The problems of agrarian sector have adversely affected the Indian agriculture. The most prominent manifestation of this is in the drastic decline in the growth rate of food grains.

The rate of growth of agriculture was very less as compared to the increasing rate of population. And India then started to import food grains at a much higher price than that in the domestic market. Again, unemployment in the agricultural was not profitable due to the fall in the price of farm products. Finally the number of people who are employed in the primary sector and the area under cultivation decreased, which in turn caused a decline in rural employment.
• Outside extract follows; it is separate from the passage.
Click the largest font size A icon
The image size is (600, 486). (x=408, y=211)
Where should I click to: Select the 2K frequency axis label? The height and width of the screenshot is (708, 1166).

The suicide of farmers is the third fall-out of stagnation in agriculture. When there is no season the farmers are left unemployed. The main reason for agrarian crisis is- liberal import of agricultural products, cutback in agricultural subsidies, lack of easy and low cost loan to agriculture, decline in government investment in the agricultural sector, restructuring of the public distribution system, special economic zones.

Finally in support for the growth of the agricultural sector, we are all aware that our farmers are in great distress. Therefore, our government should take up important measures to remove the hindrances. Better and easier banking and micro-financing should be promoted. Investment must be made especially in the farming industry. A periodic revision of the statistics of the growth and development should be made. Bold steps must be taken to implement land reforms which are not implemented in most states. An effective way of helping out the farmers could be indulgence of the youth in social entrepreneurship concentrated in the agricultural sector.

According to Dr M.S. Swaminathan, “In a country where 60% of people depend on agriculture for their livelihood, it is better to become an agricultural force based on food security rather than a nuclear force.”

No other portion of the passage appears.